There are only a handful of sports where female athletes command a comparable spectatorship in contrast to their male counterparts. Tennis is one such sport and fortunately it is looking like MMA is heading in that revolutionary direction too. When Serena Williams, a female player of minority race and of common birth and background won her 19th Grand Slam title last weekend in the Australian Open whilst battling a cold virus, she renewed discussions of whether she can be considered as one of the greatest tennis players ever, male or female.
In UFC 184, the main event features current Bantamweight title holder Ronda Rousey vs contender Cat Zingano. It was one of the rare occasions in any sport where the headliner are two women in a male dominant arena. Whilst one would hesitate to take that glory away from the very worthy Ronda Rousey, it was also through sheer bad luck that the other main act between Chris Weidman and Vitor Belfort was in fact called off at the 11th hour due to injury.
Ian McCall who lost his last bout in UFC 183 once infamously said, “Women get a lot more exposure than we (flyweight fighters) do and we’re twice the fighters they are”. Such sexists comments are generally regarded as politically incorrect these days. However, the world is still entitled to free speech and McCall may have uttered the sentiments of many MMA fans.
Yet there are reasons why women fighters will start to play increasingly important roles in a sport as masculine as MMA tournament. Fighting as a sport evolved from the underdogs. A few of the old-time boxing champions such as Sonny Liston (who did not even know when he was born) and Floyd Patterson were born with less than nothing and against all odds fought their way up to world titles, fame and fortune. Rubin “Hurricane” Carter earned his way to prison at 11 years of age, fought his way out of criminal life to become top contender for world boxing title then was unfortunately despatched back to prison for a conviction tainted with racial discrimination.

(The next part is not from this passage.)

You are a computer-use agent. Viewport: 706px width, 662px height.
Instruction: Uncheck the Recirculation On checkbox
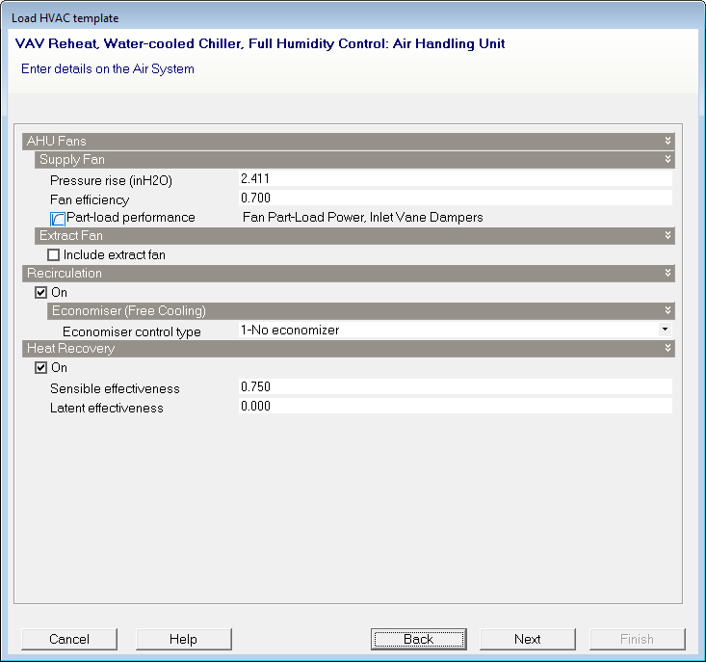(41, 293)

Boxing was birth from people who not only had the power and strength to fight their opponent in the ring but above everything defeat all odds in life to emerge winners.
Women, for the better half of last century and many centuries prior to that had no place in the world outside their domestic arena. Today, we have hundreds and thousands of people paying good money to admire female fighters and their athletic prowess. Laila Ali was stunning enough to be a super model yet she chose to put her pretty face in a boxing ring. Fortunately she did most of the knock out punches in her time and retired with no losses in her professional career, a beautiful record she’d no doubt rub in the face of her father (Muhammad Ali) every now and then. Ronda Rousey was often commented on her striking good looks is now thankfully recognised by her fans both male and female for her spectacular techniques and consistent performance as a champion fighter. There are so much more a woman had to fight for to earn her spot in the octagon; from defying her traditional role as the damsel in distress, to recovering from childbirth and pushing on disregarding sexists remarks from the media.
If Serena Williams is an MMA fighter, I’d bet even men would fear being in the octagon with her. Not simply because of her superb and terrifying physique, but because in a competition and in life, like a true champion fighter she never gives up.